Why The Day matters

Rachel Watson-Steward, The Day’s partnerships & audience manager, at Grasmere School, London, in July 2022.

By Richard Addis – (Last updated: 20 September 2022)

Piers Brendon’s magisterial book about the 1930s is called The Dark Valley. This autumn the world is heading for a new dark valley, very different but with echoes of the old. 

In the UK the news will be about repossessions, energy rationing, strikes, protest marches, a middle-class in revolt and a slowly-unfurling national nervous breakdown over the death of the Queen. There will be more ugly nationalism and a moral/political black hole of serious leadership when we least need one. 

In the wider world: recession, war, climate crisis, tensions in the geopolitical order, rampant inequality and wild advances in tech/biotech will blow up both our known knowns and known unknowns. 

Among the most thoughtful leaders in education, politics and media there is broad agreement: the institutions are failing, the systems are struggling, the media is increasingly irrelevant. Life is transforming. And education isn’t fit for purpose. 

This is serious stuff. And grim. But facing up to reality is less depressing than the standard approach: rearranging the deck chairs while the band plays on.
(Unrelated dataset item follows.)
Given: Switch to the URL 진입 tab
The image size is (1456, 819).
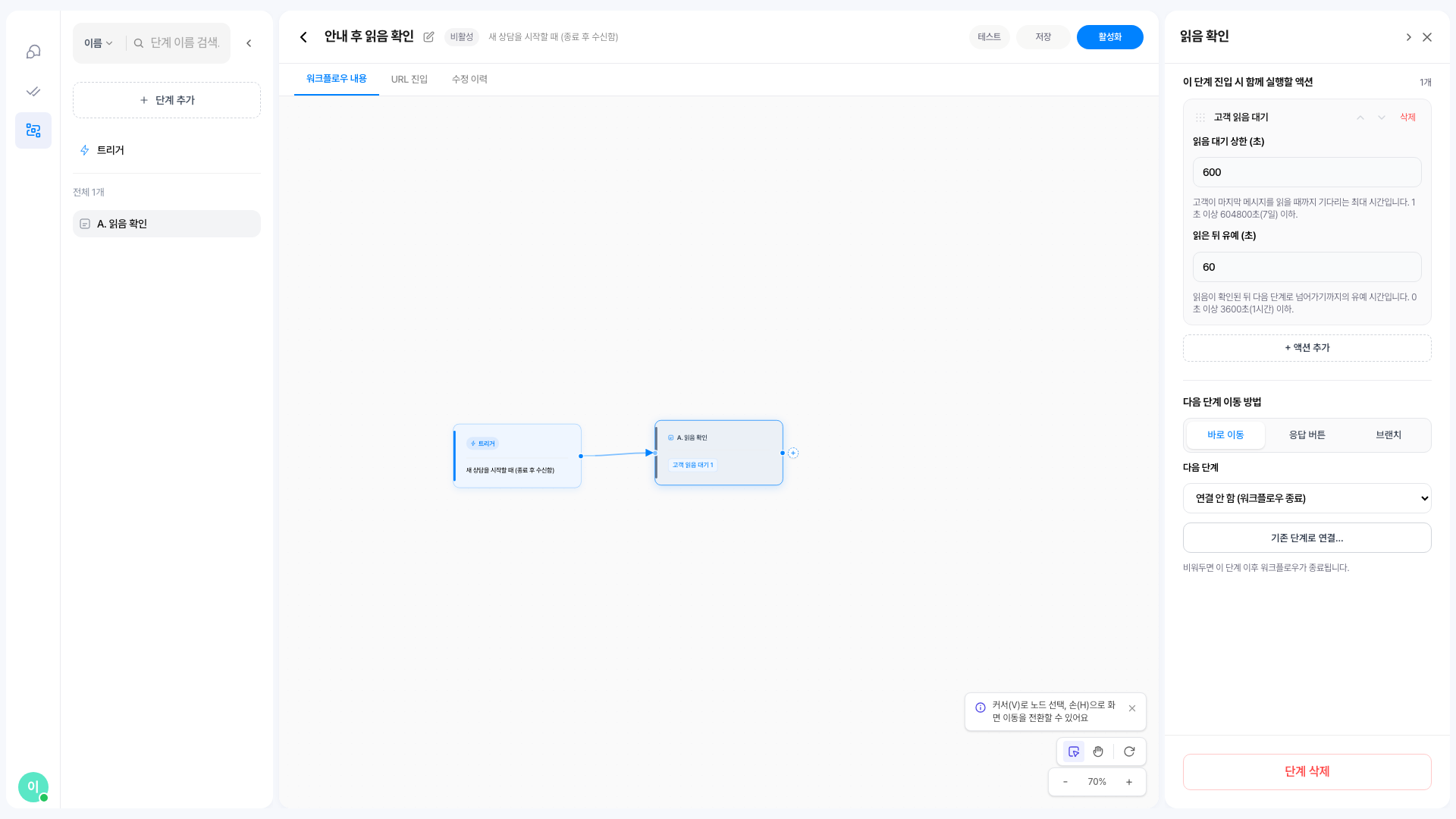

It also makes the work of The Day more crucial and important than ever — for the following reasons: 

  1. The Day is defined by its catchphrase: build a better world. My own Covid-generation, lockdown-hardened children are intently observing and rethinking the world around them with their friends. So are yours. So are thousands of others. 
  2. Events in the coming months will exponentially increase the sense of responsibility and empowerment among young people to campaign for change. 
  3. One of the leading indicators of success and happiness in later life remains reading ability. We believe that we are a powerful tool for the encouragement of reading. Many who find books daunting can approach reading through The Day’s short current affairs texts. We provide a full accessibility menu using the latest science to adapt text for specialist needs.   
  4. We maintain an ongoing ‘Glossary of Current Affairs’ which helps explain common acronyms, names, titles, organisations, ideas and terms to young people by using automated hover-over options as they read. 
  5. By recommending over 100 hand-picked examples per week of the best and most credible journalism in the world, we encourage a pathway to responsible adult understanding of current affairs and an intelligent engagement with world affairs.
  6. Our translations of news stories into French, Spanish, Arabic, Mandarin and German encourage the study of other languages, promote multicultural understanding and broaden young minds. 
  7. Over the past decade schools have probably benefited greatly from the direct-instruction knowledge-rich (DIKR) revolution. But almost everyone acknowledges that now is the time for the pendulum to swing back towards what our children need and want: softer skills such as critical thinking, listening and speaking allied to real-world knowledge and civic/social engagement.
  8. Demand for this knowledge and these skills has been failed by supply. Cutbacks and government strictures have stripped schools of desperately needed training, teachers and resources. The Day is one of the few, classroom-ready, preparation-light, time-friendly, cross-curricular teaching aids that fits the bill.
  9. Teaching softer skills is one way of helping to address the worsening education gap which has been deepened by a narrow focus on test results while leaving other areas to the lottery of economic and cultural privilege — the lottery of birth. 
  10. Critical thinking is the only surefire, effective way to neutralise the flood of fake news, misinformation, disinformation, bigotry, bias and lies that permeates the free internet.
  11. Monitored classroom debate about hot-button controversies is an excellent antidote to  racism, homophobia, transphobia, sexism and all forms of intolerance. One of the most encouraging testimonials we received about The Day is that it markedly improved tolerance among 11-year-olds at one London primary school. 
  12. Our deep coverage of the climate crisis, the protests, the manifold political failures, the outstanding people such as Greta Thunberg and the incredible response of scientists and engineers — all of this helps to inspire the next generation of leaders. 
  13. Ultimately, in order to build a better world, we need new generations of people who are willing to get involved once again in the hard and messy work of debate and  compromise, protest and compromise, vision and compromise — that makes democracy such a powerful, human and imperfect system of government. The Day exists precisely to help inspire this return to civic engagement among the young.